● **PROBLEM 1**: Could you reproduce every line of the records below word for word, leaving out the pictures?

● **EXTRACTED TEXT**:
Let's say I have a page that is primarily HTML but I added a few small parts
that are PHP, for example a random banner. The page is in no way PHP driven,
it just has some some random stuff like the banner and/or a tip of the day.

What bothers me is that the PHP page won't be cached, so if the page has a
lot of links and, on average, the user clicks ten links (hitting the back
button after he does that) my bandwidth usage increases tenfold.

I think I can send cache headers but I don't know much about them. Is it
possible to set it for, say, an hour so that if he hits the back button
he'll get the same banner/tip of the day that he originally got (because
he's looking at his cached page) and only after an hour will he get a new
random banner/tip ?

I'm ready to switch my pages to PHP but I don't want to get a huge bandwidth
bill.

Any guidence would be appreciated.

Take care,
Cyrus
Jul 17 '05 #1
9 1937
>Let's say I have a page that is primarily HTML but I added a few small parts
that are PHP, for example a random banner. The page is in no way PHP driven,
it just has some some random stuff like the banner and/or a tip of the day.
Can't you turn the URL that returns the *BANNER* into a PHP one,
and leave the main page alone? (The PHP selects a random image,
then returns appropriate headers and the body of the image, probably
with fpassthru()). You get 10 image hits (maybe that's what you
want) but only one hit on the main page. You could also try letting
the browser cache the images with cache headers, but I'm not sure
you want to.

● **SOURCE DATA**:
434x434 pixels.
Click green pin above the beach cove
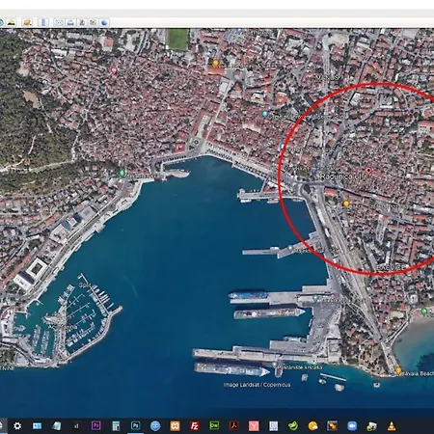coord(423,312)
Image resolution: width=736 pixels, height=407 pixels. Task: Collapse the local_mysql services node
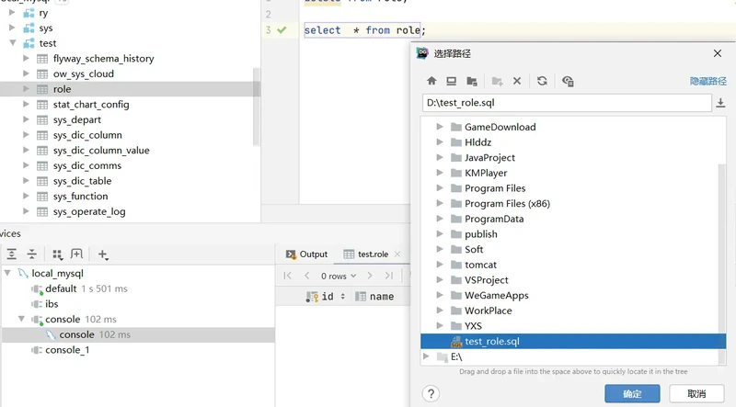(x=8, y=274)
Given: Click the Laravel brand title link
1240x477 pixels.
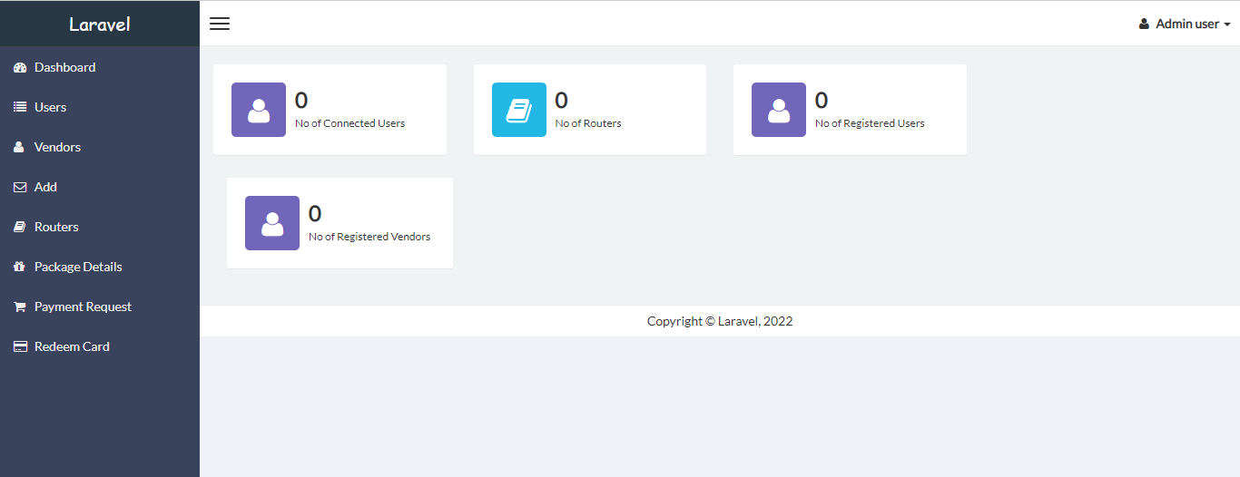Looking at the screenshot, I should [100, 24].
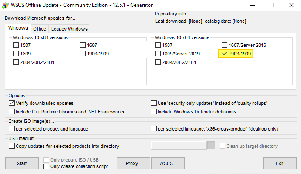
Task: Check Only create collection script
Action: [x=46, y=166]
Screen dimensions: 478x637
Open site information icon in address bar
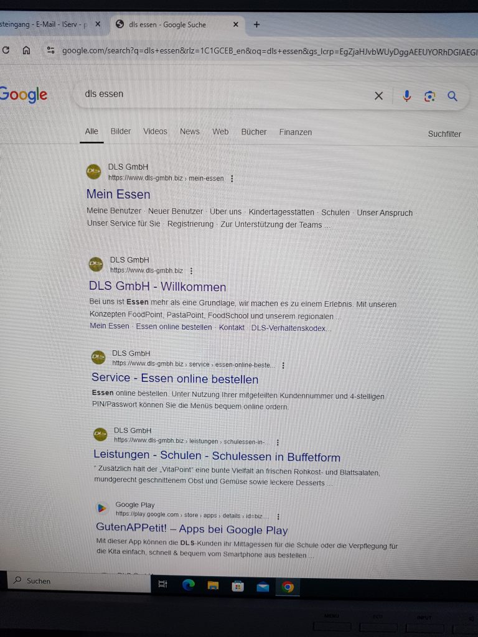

● **PROBLEM 2**: Can you transcribe the whole PHP caching post above word for word?

● **FINAL ANSWER 1**:
434x434 pixels.
Click green pin above the beach cove
coord(423,312)
Image resolution: width=736 pixels, height=407 pixels. Task: Collapse the local_mysql services node
(x=8, y=274)
Given: Click the Laravel brand title link
1240x477 pixels.
Looking at the screenshot, I should [100, 24].
Task: Check Only create collection script
Action: [x=46, y=166]
Screen dimensions: 478x637
Open site information icon in address bar

● **FINAL ANSWER 2**:
Let's say I have a page that is primarily HTML but I added a few small parts
that are PHP, for example a random banner. The page is in no way PHP driven,
it just has some some random stuff like the banner and/or a tip of the day.

What bothers me is that the PHP page won't be cached, so if the page has a
lot of links and, on average, the user clicks ten links (hitting the back
button after he does that) my bandwidth usage increases tenfold.

I think I can send cache headers but I don't know much about them. Is it
possible to set it for, say, an hour so that if he hits the back button
he'll get the same banner/tip of the day that he originally got (because
he's looking at his cached page) and only after an hour will he get a new
random banner/tip ?

I'm ready to switch my pages to PHP but I don't want to get a huge bandwidth
bill.

Any guidence would be appreciated.

Take care,
Cyrus
Jul 17 '05 #1
9 1937
>Let's say I have a page that is primarily HTML but I added a few small parts
that are PHP, for example a random banner. The page is in no way PHP driven,
it just has some some random stuff like the banner and/or a tip of the day.
Can't you turn the URL that returns the *BANNER* into a PHP one,
and leave the main page alone? (The PHP selects a random image,
then returns appropriate headers and the body of the image, probably
with fpassthru()). You get 10 image hits (maybe that's what you
want) but only one hit on the main page. You could also try letting
the browser cache the images with cache headers, but I'm not sure
you want to.